This time she got an answer. It was the last she could have anticipated.
“I can’t. I don’t know.”
“But you worked for him! Aren’t you carrying on his business?”
The architect took a cautious sip at the strong whiskey and soda Tetsy had mixed for him and set the almost-full glass back in the exact center of a tatted doily on the tabouret beside his chair.
“All I can tell you is that Ath and I came to the drafting room one Monday morning a little over seven years ago and he wasn’t there. We’ve never seen him since.”
“How utterly fantastic! What did you do?”
“Got a power of attorney and kept working.”
“Goodness, can one do that sort of thing?”
“We did it.”
Clinton glanced over at Athelney, saw there was still no hope of escape, and evidently decided he might as well keep talking.
“We were building three houses when the old man disappeared. Rather than forfeit the contracts and get the firm in dutch, we finished them. By then, Town Meeting had voted on the new schoolhouse, Jenks was low bidder, so we had to honor that commitment. One way and another, we just plugged along. Since we weren’t the legal owners, we couldn’t move the shop, which is why we’re still here where we don’t belong.”
Clinton essayed another taste of his drink. “At least we’ve managed to build up a better reputation for honest work at fair prices than Jenks ever had when he was running the show. Now we have a chance to make it on our own.”
“But what if Mr. Jenks should simply come strolling back one day?”
“I wish he would.” For the first time, Clinton smiled. “He’d be out of luck, that’s all.”
“Do you mean you wouldn’t let him have the business back?”

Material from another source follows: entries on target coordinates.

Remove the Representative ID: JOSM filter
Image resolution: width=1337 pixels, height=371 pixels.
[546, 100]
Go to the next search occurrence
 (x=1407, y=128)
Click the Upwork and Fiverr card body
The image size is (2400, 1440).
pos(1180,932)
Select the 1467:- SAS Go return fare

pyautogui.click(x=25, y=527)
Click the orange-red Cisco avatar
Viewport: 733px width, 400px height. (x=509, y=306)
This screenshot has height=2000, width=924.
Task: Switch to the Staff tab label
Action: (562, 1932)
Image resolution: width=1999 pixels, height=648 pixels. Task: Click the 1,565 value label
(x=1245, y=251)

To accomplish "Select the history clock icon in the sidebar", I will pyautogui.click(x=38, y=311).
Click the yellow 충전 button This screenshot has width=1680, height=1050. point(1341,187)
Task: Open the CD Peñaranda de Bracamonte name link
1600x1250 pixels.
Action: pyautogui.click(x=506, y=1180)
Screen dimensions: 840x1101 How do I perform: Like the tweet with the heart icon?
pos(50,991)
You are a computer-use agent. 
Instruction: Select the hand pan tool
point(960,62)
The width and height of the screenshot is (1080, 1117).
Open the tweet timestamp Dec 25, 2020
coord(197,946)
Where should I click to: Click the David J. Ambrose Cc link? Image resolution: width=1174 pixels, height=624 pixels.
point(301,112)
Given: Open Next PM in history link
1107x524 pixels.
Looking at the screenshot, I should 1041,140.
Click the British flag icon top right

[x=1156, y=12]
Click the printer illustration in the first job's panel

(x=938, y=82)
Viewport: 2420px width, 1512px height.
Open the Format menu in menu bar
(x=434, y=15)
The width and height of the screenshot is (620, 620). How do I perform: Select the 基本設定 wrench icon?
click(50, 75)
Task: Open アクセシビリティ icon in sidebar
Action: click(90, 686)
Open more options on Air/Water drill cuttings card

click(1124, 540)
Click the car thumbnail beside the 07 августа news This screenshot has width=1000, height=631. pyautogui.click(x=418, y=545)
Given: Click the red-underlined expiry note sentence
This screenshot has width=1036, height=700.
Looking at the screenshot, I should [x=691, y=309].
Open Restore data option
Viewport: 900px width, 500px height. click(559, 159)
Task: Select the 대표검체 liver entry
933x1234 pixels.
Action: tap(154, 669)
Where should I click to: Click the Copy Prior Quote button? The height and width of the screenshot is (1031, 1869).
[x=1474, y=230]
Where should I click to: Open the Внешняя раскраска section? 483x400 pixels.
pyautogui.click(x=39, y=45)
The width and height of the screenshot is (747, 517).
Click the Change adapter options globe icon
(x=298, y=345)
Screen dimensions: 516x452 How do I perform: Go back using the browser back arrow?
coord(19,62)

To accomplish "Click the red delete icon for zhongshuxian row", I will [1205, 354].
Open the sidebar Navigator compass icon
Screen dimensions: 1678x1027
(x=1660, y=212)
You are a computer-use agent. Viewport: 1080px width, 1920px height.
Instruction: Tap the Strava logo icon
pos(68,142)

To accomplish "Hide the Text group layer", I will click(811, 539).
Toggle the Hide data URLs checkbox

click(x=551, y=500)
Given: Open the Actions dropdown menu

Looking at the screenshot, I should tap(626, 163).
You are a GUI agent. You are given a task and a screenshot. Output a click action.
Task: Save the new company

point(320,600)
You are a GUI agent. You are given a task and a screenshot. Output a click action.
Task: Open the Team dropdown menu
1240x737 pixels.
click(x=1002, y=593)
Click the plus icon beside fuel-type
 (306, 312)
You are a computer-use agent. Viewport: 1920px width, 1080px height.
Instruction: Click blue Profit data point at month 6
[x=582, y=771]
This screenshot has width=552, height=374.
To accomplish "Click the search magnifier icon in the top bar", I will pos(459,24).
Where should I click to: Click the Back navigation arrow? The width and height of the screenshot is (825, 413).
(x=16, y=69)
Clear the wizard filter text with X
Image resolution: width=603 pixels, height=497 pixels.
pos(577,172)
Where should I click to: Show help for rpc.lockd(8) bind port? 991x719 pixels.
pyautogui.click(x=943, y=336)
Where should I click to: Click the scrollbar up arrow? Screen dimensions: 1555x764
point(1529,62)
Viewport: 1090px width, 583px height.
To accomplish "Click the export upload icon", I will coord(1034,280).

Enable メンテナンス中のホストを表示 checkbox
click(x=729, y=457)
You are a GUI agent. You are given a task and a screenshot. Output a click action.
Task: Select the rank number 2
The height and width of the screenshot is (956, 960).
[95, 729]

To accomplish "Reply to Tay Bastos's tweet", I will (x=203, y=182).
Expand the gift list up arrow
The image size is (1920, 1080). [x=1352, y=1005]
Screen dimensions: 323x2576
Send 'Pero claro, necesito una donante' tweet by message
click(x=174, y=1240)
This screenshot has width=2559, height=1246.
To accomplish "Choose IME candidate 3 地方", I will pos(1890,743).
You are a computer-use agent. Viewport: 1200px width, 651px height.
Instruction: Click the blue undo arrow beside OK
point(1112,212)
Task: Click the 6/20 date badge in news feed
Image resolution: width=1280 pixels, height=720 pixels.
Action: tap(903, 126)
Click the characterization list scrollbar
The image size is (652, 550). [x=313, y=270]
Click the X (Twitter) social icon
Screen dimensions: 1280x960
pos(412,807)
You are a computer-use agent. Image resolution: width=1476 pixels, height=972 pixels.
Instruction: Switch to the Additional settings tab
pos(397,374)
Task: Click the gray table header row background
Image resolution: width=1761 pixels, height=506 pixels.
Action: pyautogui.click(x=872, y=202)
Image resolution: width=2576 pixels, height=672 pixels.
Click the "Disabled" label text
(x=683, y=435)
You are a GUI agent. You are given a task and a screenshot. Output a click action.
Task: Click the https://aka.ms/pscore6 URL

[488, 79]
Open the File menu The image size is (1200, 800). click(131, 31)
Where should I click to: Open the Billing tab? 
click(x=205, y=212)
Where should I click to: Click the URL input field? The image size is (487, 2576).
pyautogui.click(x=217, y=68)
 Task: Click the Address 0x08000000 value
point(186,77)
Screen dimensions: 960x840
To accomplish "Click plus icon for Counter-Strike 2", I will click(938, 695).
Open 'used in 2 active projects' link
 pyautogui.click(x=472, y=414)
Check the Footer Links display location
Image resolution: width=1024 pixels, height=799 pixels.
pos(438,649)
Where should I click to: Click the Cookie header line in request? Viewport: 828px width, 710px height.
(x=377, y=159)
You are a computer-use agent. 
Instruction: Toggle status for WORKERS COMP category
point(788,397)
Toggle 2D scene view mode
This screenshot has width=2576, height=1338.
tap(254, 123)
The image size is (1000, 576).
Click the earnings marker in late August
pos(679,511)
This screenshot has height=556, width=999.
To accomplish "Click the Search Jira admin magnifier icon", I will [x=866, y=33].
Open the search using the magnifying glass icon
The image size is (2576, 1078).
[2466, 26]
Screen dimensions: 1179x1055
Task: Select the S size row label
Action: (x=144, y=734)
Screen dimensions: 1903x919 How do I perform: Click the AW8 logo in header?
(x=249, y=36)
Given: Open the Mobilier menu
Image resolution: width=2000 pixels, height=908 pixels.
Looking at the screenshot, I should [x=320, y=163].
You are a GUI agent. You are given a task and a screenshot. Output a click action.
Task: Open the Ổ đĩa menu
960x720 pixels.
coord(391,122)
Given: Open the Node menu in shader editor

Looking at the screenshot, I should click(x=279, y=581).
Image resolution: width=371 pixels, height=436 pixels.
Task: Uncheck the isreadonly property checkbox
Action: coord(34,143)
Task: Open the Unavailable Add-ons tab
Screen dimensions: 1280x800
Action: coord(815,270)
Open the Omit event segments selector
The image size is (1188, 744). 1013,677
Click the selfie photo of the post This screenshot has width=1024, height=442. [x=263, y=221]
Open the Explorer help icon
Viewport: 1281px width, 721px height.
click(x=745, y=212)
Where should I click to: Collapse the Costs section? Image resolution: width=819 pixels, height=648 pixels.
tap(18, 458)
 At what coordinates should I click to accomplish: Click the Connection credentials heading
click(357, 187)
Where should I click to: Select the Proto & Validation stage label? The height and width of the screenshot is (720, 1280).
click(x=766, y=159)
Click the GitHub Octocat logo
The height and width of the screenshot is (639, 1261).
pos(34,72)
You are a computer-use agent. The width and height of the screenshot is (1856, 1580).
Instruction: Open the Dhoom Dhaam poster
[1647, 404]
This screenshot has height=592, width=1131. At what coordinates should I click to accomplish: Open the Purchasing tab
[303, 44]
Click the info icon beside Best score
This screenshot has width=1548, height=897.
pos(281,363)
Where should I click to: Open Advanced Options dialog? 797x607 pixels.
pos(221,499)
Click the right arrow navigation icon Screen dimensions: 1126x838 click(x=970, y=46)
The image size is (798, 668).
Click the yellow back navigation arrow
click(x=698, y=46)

“Not on your tintype! I went to work for old Jenks when I was fifteen, for one dollar a week. As soon as he found out I could handle more than a broom, he started loading more and more work on me, on the pretext of teaching me the business. I didn’t know any better, so I let him get away with it. Then we kept getting busier and Ath came in. He’d had a year at Yale College and was a little more up on things than I was. When Jenks started giving him the old snake-oil treatment, Ath complained to me. We decided we were both being taken for a buggy ride, so we took a lesson from the labor unions and went on strike.”
“Was that Mr. Athelney’s idea?”
“No, mine,” Clinton admitted. “Ath didn’t much like it, but he could see we’d never get anywhere without a fight. We went to Jenks and told him we’d both quit cold if he didn’t give us a fair shake. He knew he couldn’t get along without us, so he had to listen. Being Jenks, he was too mean to back down the whole way, though. Instead of giving us all we asked for, he offered to sign a will giving the business to us when he died. He thought that would keep us tied to him, you see.”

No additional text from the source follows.